Open in Colab Copy S3 URI

How to use

documentAssembler = DocumentAssembler()\
.setInputCol("text")\
.setOutputCol("ner_chunk")

sbert_embedder = BertSentenceEmbeddings\
.pretrained("sent_biobert_clinical_base_cased", "en")\
.setInputCols(["ner_chunk"])\
.setOutputCol("sbert_embeddings") 

resolver = SentenceEntityResolverModel\
.pretrained("sbiobertresolve_clinical_snomed_procedures_measurements", "en", "clinical/models") \
.setInputCols(["ner_chunk", "sbert_embeddings"]) \
.setOutputCol("cpt_code")

pipelineModel = PipelineModel(
stages = [
documentAssembler,
sbert_embedder,
resolver])

l_model = LightPipeline(pipelineModel)
result = l_model.fullAnnotate(['coronary calcium score', 'heart surgery', 'ct scan', 'bp value'])

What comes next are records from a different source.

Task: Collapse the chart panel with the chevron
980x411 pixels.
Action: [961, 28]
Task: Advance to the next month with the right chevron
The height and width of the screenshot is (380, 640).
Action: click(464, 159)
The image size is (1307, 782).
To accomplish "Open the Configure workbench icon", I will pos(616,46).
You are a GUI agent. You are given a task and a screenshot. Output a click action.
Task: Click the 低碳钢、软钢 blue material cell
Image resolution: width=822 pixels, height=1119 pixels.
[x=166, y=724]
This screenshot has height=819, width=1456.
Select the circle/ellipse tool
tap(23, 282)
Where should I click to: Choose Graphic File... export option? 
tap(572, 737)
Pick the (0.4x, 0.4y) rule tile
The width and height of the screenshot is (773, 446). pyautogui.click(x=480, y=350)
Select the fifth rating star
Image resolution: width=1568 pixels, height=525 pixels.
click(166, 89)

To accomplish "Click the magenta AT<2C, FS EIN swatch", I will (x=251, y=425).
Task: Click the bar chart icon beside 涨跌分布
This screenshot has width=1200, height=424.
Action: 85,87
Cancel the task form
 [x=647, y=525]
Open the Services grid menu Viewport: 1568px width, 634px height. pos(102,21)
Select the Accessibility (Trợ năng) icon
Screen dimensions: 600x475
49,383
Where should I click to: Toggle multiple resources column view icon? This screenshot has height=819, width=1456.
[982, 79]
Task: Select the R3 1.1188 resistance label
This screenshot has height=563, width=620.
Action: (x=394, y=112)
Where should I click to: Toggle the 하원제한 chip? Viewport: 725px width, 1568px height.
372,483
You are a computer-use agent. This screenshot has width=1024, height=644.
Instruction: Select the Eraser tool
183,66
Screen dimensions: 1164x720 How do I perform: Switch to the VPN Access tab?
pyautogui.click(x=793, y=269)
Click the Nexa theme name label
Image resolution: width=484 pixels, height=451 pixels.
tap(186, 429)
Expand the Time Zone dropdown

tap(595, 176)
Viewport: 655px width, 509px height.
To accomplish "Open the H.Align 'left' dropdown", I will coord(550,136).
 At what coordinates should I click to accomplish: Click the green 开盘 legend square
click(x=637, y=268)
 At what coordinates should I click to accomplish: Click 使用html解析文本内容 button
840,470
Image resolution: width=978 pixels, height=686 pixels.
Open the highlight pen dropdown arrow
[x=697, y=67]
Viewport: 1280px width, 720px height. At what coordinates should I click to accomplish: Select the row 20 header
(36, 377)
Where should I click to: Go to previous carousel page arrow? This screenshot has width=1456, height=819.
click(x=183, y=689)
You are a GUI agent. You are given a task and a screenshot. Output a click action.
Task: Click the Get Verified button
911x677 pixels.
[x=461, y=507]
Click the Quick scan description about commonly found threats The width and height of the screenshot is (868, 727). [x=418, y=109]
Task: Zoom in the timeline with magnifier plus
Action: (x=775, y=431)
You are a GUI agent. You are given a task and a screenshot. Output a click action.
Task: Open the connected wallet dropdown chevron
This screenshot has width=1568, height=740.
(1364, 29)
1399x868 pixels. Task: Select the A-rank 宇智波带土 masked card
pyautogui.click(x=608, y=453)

val document_assembler = DocumentAssembler()
.setInputCol("text")
.setOutputCol("ner_chunk")

val sbert_embedder = BertSentenceEmbeddings
.pretrained("sent_biobert_clinical_base_cased", "en")
.setInputCols(Array("ner_chunk"))
.setOutputCol("sbert_embeddings")

val resolver = SentenceEntityResolverModel
.pretrained("sbiobertresolve_clinical_snomed_procedures_measurements", "en", "clinical/models) 
.setInputCols(Array("ner_chunk", "sbert_embeddings"))
.setOutputCol("cpt_code")

val pipelineModel= new PipelineModel().setStages(Array(document_assembler, sbert_embedder, resolver))
val l_model = LightPipeline(pipelineModel)
val result = l_model.fullAnnotate(Array("coronary calcium score", "heart surgery", "ct scan", "bp value"))
import nlu
nlu.load("en.resolve.clinical_snomed_procedures_measurements").predict("""coronary calcium score""")

Results

|    | chunk                  |      code | code_description              | all_k_code_desc                                                                 | all_k_codes                                                                                                                                                     |
|---:|:-----------------------|----------:|:------------------------------|:--------------------------------------------------------------------------------|:----------------------------------------------------------------------------------------------------------------------------------------------------------------|
|  0 | coronary calcium score | 450360000 | Coronary artery calcium score | ['450360000', '450734004', '1086491000000104', '1086481000000101', '762241007'] | ['Coronary artery calcium score', 'Coronary artery calcium score', 'Dundee Coronary Risk Disk score', 'Dundee Coronary Risk rank', 'Dundee Coronary Risk Disk'] |
|  1 | heart surgery          |   2598006 | Open heart surgery            | ['2598006', '64915003', '119766003', '34068001', '233004008']                   | ['Open heart surgery', 'Operation on heart', 'Heart reconstruction', 'Heart valve replacement', 'Coronary sinus operation']                                     |
|  2 | ct scan                | 303653007 | CT of head                    | ['303653007', '431864000', '363023007', '418272005', '241577003']               | ['CT of head', 'CT guided injection', 'CT of site', 'CT angiography', 'CT of spine']                                                                            |
|  3 | bp value               |  75367002 | Blood pressure                | ['75367002', '6797001', '723232008', '46973005', '427732000']                   | ['Blood pressure', 'Mean blood pressure', 'Average blood pressure', 'Blood pressure taking', 'Speed of blood pressure response']                                |

Model Information

Model Name: sbiobertresolve_clinical_snomed_procedures_measurements
Compatibility: Healthcare NLP 3.3.2+
License: Licensed
Edition: Official
Input Labels: [sentence_chunk_embeddings]
Output Labels: [output]
Language: en
Case sensitive: false

Data Source

Trained on SNOMED code dataset with sent_biobert_clinical_base_cased sentence embeddings.